Touche à tout, le musicien chaux-de-fonnier assure la résidence au caveau tHBBC durant tout le Cully Jazz Festival. Rencontre.
Vendredi, sur le coup de 17h, Louis Jucker procédait aux derniers réglages avant la première des cinq soirées qui le verront se produire, seul ou accompagné, lors de ce Cully Jazz Festival 2018. Touffe de cheveux en bataille, barbe fournie, pieds nus, le trentenaire peaufinait quelques morceaux sur la scène du tHBBC, entouré de ses potes de Coilguns. Une formation qui ne colle pas forcément à l’image communément véhiculée par le jazz.
En effet, le répertoire du quartet chaux-de-fonnier s’articule entre métal et hardcore punk. Une inspiration puisée directement dans la culture musicale de la cité horlogère: «Ce qui se fait dans cette ville, c’est plus du blues, rock, trash, punk que des trucs très à la mode, explique Louis Jucker. Le Bikini Test est un club très actif à La Chaux-de-Fonds. Au moment de la fondation de ce lieu (ndlr: 1992), les groupes de la ville étaient fans de références du rock alternatif et du punk, comme Sonic Youth ou The Gun Club.» Ceci explique sans doute cela.
Même s’il vit à Lausanne depuis plusieurs années, le musicien considéré par beaucoup comme l’un des plus passionnants de la scène suisse conserve un lien très fort avec sa ville d’origine. «Là-bas, il y a une bonne énergie et pas trop d’argent, constate-t-il. C’est deux choses qui vont bien ensemble.» Et s’il devait vous faire visiter sa Chaux-de-Fonds à lui, Louis Jucker aurait déjà un programme en tête. «On irait faire l’apéro à l’ABC, c’est un centre culturel, qui propose autant de la musique que du cinéma, du théâtre ou de la perfo, décrit-il. C’est un endroit dirigé par des personnes absolument adorables, avec un restaurant qui engage aussi des gens qui mènent des activités artistiques à côté. Ensuite, on poursuivrait dans plein de bars où il y a souvent des concerts, des lieux gérés de manière communautaire. Pas forcément des squats, mais des bars associatifs avec beaucoup de culture qui se fait à prix libre.»
Des aspects chers à la culture punk qui est la sienne. «J’aime bien les réseaux de gens qui font les choses par eux-mêmes, je me sens proche de ça, souligne l’artiste.
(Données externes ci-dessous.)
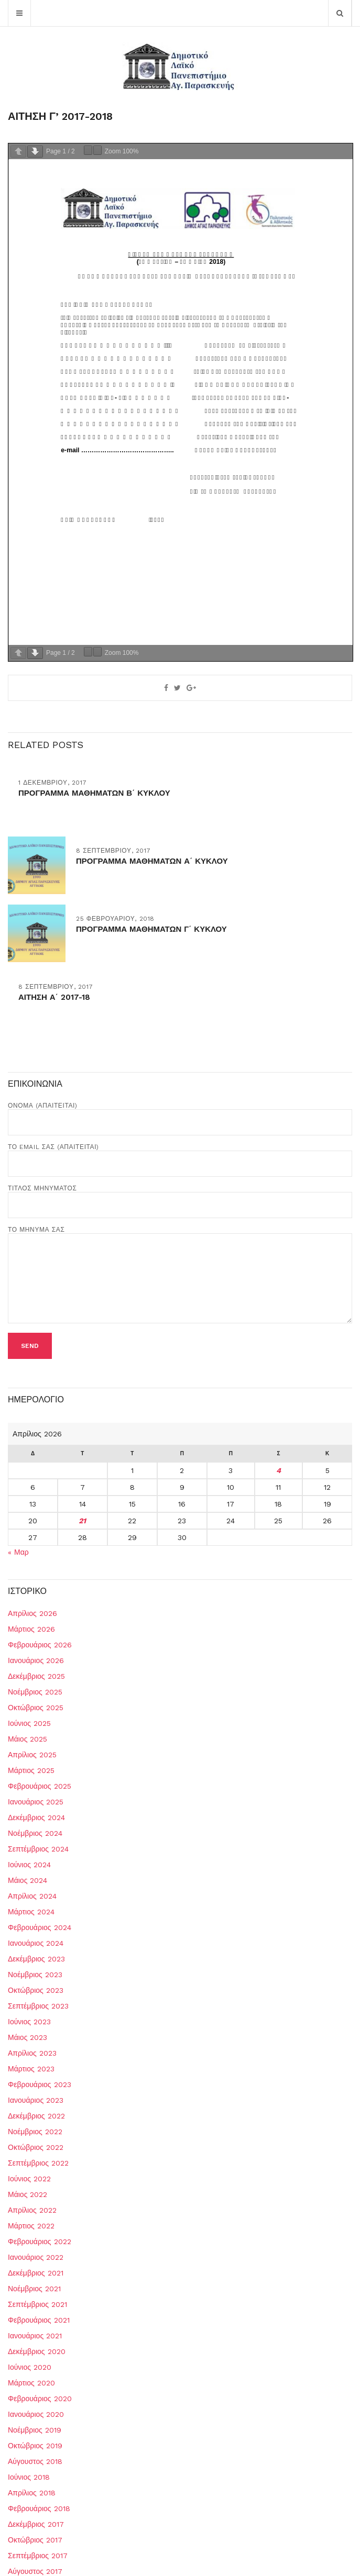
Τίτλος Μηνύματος (180, 1197)
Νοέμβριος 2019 (34, 2430)
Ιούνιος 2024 (29, 1864)
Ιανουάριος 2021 (35, 2336)
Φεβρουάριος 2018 (39, 2508)
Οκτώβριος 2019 (35, 2445)
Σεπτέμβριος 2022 (38, 2163)
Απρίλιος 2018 (32, 2493)
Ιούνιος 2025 (29, 1723)
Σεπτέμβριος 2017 (38, 2555)
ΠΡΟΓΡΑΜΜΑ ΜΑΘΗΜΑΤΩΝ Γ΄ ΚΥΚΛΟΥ (151, 929)
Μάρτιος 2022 (31, 2226)
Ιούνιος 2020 (29, 2367)
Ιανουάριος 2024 (35, 1943)
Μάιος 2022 (27, 2194)
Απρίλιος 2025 (32, 1754)
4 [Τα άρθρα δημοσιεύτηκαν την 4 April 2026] (278, 1470)
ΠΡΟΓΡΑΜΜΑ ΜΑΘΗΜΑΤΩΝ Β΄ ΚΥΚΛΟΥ (94, 793)
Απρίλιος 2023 (32, 2053)
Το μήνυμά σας (180, 1275)
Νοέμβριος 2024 (35, 1833)
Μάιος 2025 (27, 1739)
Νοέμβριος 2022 (35, 2131)
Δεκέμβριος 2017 (36, 2524)
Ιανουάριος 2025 (35, 1802)
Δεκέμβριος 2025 (36, 1676)
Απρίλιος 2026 (32, 1613)
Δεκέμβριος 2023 (36, 1959)
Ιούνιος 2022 (29, 2178)
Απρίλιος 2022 (32, 2210)
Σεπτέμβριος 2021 (37, 2304)
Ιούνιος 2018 (29, 2477)
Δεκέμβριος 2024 (36, 1817)
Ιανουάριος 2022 (35, 2257)
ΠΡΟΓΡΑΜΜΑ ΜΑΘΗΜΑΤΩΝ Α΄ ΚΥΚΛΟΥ (152, 861)
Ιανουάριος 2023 (35, 2100)
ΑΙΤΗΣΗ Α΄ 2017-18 (54, 997)
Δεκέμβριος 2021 (35, 2273)
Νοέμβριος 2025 (35, 1692)
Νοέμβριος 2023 (35, 1974)
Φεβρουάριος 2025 (39, 1786)
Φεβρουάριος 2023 (39, 2084)
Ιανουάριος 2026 (36, 1660)
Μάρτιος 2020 (31, 2383)
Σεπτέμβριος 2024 (38, 1849)
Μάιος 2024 (27, 1880)
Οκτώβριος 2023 (35, 1990)
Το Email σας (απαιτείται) (180, 1155)
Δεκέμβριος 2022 (36, 2116)
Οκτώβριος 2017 (35, 2540)
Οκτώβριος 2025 (35, 1707)
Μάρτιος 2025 (31, 1770)
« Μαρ (18, 1552)
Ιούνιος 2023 (29, 2021)
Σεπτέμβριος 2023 (38, 2006)
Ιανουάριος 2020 (36, 2414)
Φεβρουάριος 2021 (39, 2320)
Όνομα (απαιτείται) (180, 1114)
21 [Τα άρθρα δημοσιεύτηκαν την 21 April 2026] (82, 1520)
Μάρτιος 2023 (31, 2069)
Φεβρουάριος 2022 (39, 2241)
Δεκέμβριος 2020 (37, 2351)
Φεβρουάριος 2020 (40, 2398)
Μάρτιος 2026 (31, 1629)
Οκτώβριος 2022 (35, 2147)
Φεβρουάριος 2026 (40, 1645)
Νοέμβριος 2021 (34, 2288)
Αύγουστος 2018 (35, 2461)
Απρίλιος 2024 (32, 1896)
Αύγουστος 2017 (35, 2571)
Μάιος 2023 (27, 2037)
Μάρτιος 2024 (31, 1912)
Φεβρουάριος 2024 (39, 1927)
Et le tHBBC est tout à fait dans cet état d’esprit: c’est une maison familiale avec un caveau où les gens s’investissent bénévolement pour accueillir musiciens et festivaliers. Ça fait beaucoup plus sens que je joue ici plutôt que sur des grosses scènes avec des gens qui paient des billets assez cher.»
Du punk, mais pas seulement. Et heureusement penseront peut-être certaines oreilles. Car lors de ses 15 concerts au Cully Jazz Festival, Louis Jucker fera montre d’une palette musicale vaste et variée, parfois très folk et évidemment jazzy. Et s’il devait choisir entre Britney Spears et Céline Dion? «Je préfère écouter Britney Spears, mais je préférerais faire la carrière de Céline Dion, sourit le Chaux-de-Fonnier. La première n’a pas l’air d’être très heureuse et épanouie, alors que la deuxième donne l’impression de s’emmerder gentiment dans une routine. Mais si c’est ça comme routine, alors ça va.» Ce n’est pas pour autant un objectif pour lui. «Dans 20 ans, je me vois si possible toujours au même endroit, note-t-il. Parce que je n’ai pas particulièrement évolué, mais plutôt grandi, appris plein de trucs et j’ai l’impression de m’épanouir. Mais je n’ai pas l’intention d’aller ailleurs. Ici, au bord du lac, il y a un arbre qui a été planté en 1798. Je suis volontiers cet arbre en 2040.»